Ok, lets see if we can clear this up.
Is the device in error (in device manager a SIS 7081 or 7018
Can you Post a screen shot of your device manager? (see my previou post)
Thanks,
Bill


----------



## joe85 (Jan 21, 2008)

*Re: i have no sound*

the 7018 which was in error i delted that driver now but yeh basically it had a yellow explanation mark on the driver and error code 10 when i tried to install it. I have tried downloading 7081 and all it comes up with is open file at first then i open the files and it recomends to extract files so i do then nothing


----------



## BCCOMP (Jul 9, 2007)

*Re: i have no sound*

Can you Post a screen shot of your device manager? (see my previou post)
This is how:
http://www.techsupportforum.com/content/Software/Articles/151.html
Thanks,
Bill


----------



## joe85 (Jan 21, 2008)

*Re: i have no sound*

this is the shot


----------



## joe85 (Jan 21, 2008)

*Re: i have no sound*

eie u get the screenshot


----------



## Deleted090308 (Jan 25, 2007)

*Re: i have no sound*

Looks OK.

Let's see if PC Wizard (link in my signature) can give us some hints.

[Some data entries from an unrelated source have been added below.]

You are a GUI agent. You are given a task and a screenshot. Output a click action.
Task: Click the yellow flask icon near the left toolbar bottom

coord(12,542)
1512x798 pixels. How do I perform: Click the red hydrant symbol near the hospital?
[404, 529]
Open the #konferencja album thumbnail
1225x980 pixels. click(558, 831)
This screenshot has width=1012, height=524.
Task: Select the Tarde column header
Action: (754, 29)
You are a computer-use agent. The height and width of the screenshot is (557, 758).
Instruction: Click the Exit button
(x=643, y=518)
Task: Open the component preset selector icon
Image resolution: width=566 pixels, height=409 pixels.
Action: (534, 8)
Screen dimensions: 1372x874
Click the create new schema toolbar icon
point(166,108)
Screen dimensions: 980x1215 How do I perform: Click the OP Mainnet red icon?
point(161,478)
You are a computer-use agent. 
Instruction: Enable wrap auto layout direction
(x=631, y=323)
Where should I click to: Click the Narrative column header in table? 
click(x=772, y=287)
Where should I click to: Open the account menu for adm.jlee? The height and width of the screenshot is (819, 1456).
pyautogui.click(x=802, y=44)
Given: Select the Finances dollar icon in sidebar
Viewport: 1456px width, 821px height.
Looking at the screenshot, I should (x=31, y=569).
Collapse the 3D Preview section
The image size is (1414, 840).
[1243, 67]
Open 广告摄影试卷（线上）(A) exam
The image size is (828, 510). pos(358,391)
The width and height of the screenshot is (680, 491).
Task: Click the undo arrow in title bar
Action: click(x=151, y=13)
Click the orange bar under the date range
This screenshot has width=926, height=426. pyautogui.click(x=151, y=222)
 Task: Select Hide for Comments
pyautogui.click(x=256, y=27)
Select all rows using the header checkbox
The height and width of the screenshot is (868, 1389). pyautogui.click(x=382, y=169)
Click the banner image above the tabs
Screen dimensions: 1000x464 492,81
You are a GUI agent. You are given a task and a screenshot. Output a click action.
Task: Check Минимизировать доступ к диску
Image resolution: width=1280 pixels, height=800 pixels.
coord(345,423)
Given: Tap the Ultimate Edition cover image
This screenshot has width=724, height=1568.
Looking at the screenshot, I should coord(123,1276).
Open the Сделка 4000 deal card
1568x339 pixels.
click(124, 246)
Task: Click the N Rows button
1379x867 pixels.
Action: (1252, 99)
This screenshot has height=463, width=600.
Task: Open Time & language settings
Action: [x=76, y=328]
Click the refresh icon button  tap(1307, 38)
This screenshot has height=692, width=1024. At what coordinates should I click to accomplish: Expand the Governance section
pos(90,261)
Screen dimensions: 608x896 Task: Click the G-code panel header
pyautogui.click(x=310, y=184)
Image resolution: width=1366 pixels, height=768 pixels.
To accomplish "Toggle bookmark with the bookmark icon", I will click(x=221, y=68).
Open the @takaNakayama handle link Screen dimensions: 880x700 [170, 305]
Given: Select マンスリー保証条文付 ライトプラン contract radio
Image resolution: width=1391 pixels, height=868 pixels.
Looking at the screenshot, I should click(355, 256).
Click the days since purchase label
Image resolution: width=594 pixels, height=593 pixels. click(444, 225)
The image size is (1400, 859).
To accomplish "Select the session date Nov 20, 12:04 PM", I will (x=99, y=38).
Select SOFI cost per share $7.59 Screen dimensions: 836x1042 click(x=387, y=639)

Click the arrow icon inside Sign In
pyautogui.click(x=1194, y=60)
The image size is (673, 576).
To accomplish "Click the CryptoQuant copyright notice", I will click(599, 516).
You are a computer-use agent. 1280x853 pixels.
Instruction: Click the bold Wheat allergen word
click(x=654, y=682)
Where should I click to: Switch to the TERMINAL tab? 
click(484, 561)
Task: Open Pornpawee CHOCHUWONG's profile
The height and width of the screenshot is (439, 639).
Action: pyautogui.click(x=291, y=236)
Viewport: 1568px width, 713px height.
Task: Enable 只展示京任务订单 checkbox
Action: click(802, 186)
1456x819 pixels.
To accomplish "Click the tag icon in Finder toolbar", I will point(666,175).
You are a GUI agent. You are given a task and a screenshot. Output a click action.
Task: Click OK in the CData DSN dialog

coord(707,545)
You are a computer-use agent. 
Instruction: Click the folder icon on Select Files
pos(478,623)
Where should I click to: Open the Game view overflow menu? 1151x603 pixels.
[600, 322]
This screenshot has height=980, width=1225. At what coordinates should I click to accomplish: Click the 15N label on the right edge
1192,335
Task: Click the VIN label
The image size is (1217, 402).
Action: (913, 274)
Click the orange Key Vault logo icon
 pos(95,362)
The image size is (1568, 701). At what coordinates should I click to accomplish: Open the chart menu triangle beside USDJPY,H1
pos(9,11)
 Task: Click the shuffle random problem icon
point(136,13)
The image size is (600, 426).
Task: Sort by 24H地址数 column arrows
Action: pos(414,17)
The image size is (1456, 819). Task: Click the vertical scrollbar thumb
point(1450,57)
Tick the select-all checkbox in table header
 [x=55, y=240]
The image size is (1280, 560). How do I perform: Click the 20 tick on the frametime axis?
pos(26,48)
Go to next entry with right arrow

In PC Wizard - click the Multimedia icon. Please post a screenshot.


----------



## joe85 (Jan 21, 2008)

*Re: i have no sound*

i havent got a mulitmedia button


----------



## joe85 (Jan 21, 2008)

*Re: i have no sound*

found it


----------



## joe85 (Jan 21, 2008)

*Re: i have no sound*

got it?


----------



## Deleted090308 (Jan 25, 2007)

*Re: i have no sound*

Thanks.
It's an Intel audio device (as stated before).

Uninstall ALL audio drivers in Control Panel >> Add or remove programs.
If you have iTunes installed - remove that too.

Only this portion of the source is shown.